> [SET EXERCISE]:
Please copy every one of the items below word for word, line by line, with nothing added or left out.

> [THE INPUT]:
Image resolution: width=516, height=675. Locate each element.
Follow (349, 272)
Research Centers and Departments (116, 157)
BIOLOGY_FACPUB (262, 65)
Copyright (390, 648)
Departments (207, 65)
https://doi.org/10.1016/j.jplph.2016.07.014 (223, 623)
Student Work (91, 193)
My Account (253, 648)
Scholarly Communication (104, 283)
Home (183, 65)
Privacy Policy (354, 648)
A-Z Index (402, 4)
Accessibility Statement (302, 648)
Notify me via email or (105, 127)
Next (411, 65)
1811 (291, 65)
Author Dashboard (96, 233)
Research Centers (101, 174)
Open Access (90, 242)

> [RESULT OF THIS EXERCISE]:
Image resolution: width=516, height=675. Locate each element.
Follow (349, 272)
Research Centers and Departments (116, 157)
BIOLOGY_FACPUB (262, 65)
Copyright (390, 648)
Departments (207, 65)
https://doi.org/10.1016/j.jplph.2016.07.014 (223, 623)
Student Work (91, 193)
My Account (253, 648)
Scholarly Communication (104, 283)
Home (183, 65)
Privacy Policy (354, 648)
A-Z Index (402, 4)
Accessibility Statement (302, 648)
Notify me via email or (105, 127)
Next (411, 65)
1811 (291, 65)
Author Dashboard (96, 233)
Research Centers (101, 174)
Open Access (90, 242)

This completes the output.